Feelings in the workplace are still a taboo for many people, even though they play a crucial role in the daily life of every company. Emotional intelligence expert Vivian Dittmar knows how consciously dealing with difficult feelings can help teams move forward.
While until recently it was quite normal for managers to vent their pent-up emotions on employees from time to time, this solution is less and less acceptable today. Managers are therefore challenged to find a new way of dealing with difficult emotions – especially if they want to retain highly qualified and correspondingly self-confident employees in the long term. The same applies among colleagues, of course. Because saying goodbye to command-and-control behavior also means that more relationships are lived at eye level – as a result of which feelings and emotions suddenly take on a new significance.
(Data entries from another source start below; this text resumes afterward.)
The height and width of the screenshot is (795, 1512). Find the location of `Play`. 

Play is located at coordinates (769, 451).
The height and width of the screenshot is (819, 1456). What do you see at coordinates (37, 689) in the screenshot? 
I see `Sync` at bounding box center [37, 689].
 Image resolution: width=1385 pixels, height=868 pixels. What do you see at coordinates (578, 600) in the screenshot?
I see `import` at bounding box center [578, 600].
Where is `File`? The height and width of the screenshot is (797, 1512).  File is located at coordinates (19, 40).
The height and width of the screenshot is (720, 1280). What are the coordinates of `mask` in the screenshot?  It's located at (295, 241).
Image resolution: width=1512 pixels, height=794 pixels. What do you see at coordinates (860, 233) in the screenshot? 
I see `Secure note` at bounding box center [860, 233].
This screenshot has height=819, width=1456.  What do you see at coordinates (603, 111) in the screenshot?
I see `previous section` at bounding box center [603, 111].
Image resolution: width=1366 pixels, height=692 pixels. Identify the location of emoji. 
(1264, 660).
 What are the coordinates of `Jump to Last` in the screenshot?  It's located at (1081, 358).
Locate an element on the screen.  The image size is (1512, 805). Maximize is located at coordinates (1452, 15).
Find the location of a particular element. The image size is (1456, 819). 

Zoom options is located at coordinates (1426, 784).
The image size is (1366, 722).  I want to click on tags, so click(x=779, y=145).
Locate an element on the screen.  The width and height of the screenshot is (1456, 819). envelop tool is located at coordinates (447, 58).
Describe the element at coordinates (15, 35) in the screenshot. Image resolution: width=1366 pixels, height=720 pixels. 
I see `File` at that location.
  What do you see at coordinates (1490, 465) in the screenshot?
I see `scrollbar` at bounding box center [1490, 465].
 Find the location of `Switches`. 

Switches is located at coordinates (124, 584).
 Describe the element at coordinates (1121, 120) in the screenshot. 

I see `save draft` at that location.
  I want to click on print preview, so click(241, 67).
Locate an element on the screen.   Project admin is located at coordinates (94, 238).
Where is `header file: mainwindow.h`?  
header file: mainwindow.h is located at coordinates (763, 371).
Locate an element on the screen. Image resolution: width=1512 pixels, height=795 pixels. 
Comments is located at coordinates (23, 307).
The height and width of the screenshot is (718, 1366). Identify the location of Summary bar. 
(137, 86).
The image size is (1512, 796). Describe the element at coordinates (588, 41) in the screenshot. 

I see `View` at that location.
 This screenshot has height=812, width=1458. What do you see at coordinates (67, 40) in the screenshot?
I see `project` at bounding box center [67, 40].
Emotional baggage distort our perception
Dealing with emotional baggage poses a particular challenge. Everyone carries unfelt feelings from the past around with them in their emotional backpack. And even if we would like it to be so, unfortunately this baggage cannot simply be handed in to the doorman. We have to deal with it constantly – whether we are aware of it or not. In concrete terms, this means that time and again things happen that trigger inappropriate reactions in us. Unfortunately, we often don’t even notice this or only when it’s too late. Our perception becomes distorted, our emotional control fails, we become unobjective and irrational.
Often it’s just little things that set these reactions in motion: a colleague who shows up late for a meeting. A certain way our boss reminds us of a deadline. An email that accidentally went out without an attachment. What we don’t usually realize is that these emotional processes don’t actually belong in the current situation. They are remnants from long past experiences that we have not processed. That’s why people react so differently to stress factors. What drives one person up the wall is not an issue for another.
Emotional baggage burden professional and private relationships
These unprocessed experiences are waiting in our backpack for an opportunity to be felt. Yet it is not at all healthy for our system to carry them around with us for decades. But what would be good for our emotional healing is not necessarily good for our relationships. On the contrary, professional and private relationships can suffer greatly if emotional baggage keeps coming into play – especially if we are not aware of it.
Recognizing emotional activations in ourselves and others is the first step to developing a new way of dealing with these challenging situations. I like to compare emotional charges in conflict situations to drinking and driving: If I know I’m driving drunk, that’s bad enough. But if I don’t realize that I’m drunk, it’s infinitely more dangerous. And of course, an awareness that I’m not quite myself right now is a prerequisite for not getting behind the wheel or having important arguments in this state.
Out of the drama loop
But how do we recognize emotional activation? Common symptoms are: tunnel vision, change in voice pitch, increased pulse, thought carousel, strong emotionality or even the sudden absence of any feeling.
Once we’ve identified what’s going on, it’s a matter of developing a new way of dealing with the difficult baggage. The gossiping round at the coffee machine is a proven way to give us temporary relief, but real clarification and development does not happen through it. To resolve the conflict between what would be good for our backpack and what our relationships can tolerate, I recommend conscious unloading. In very simplified terms, this means getting everything off your chest for five minutes in a confidential setting and thereby returning to a clarified inner state.
Unlike gossiping, this is not about talking badly about others, but about feeling exactly what emotions the other person’s behavior triggers in me. A small but subtle difference. In this context, conscious discharge relies on familiarity: our conversation or discharge partner is not only bound to absolute secrecy towards third parties, he or she is also not allowed to address me about what has been said. This prevents what we let out in an unfiltered manner from blowing up in our faces afterwards.
In many companies, emotions officially play no role
In my work with teams, I experience that there are huge differences today when it comes to emotional competence. Unfortunately, in many companies emotions do not officially play a role, but for this very reason they dominate everything to a certain extent subliminally. In other companies, it is common practice for employees and managers to speak openly when emotional baggage are up to mischief. The good thing is that everyone can make a start on the subject of emotional hygiene by beginning to consciously deal with his or her own old burdens. Which leads to more serenity and ease with the activations of others and sets a new standard of maturity that can be inspiring for other team members.
Vivian Dittmar is founder of the Be The Change Foundation For Cultural Change and author of several books on feelings, relationships and consciousness. Her childhood and adolescence on three continents in different social contexts allowed her to develop an early awareness of the global challenges of our time and are her drive to find and implement holistic solutions. Her book successes include The Power of Feelings, The Emotional Backpack and Your Inner GPS.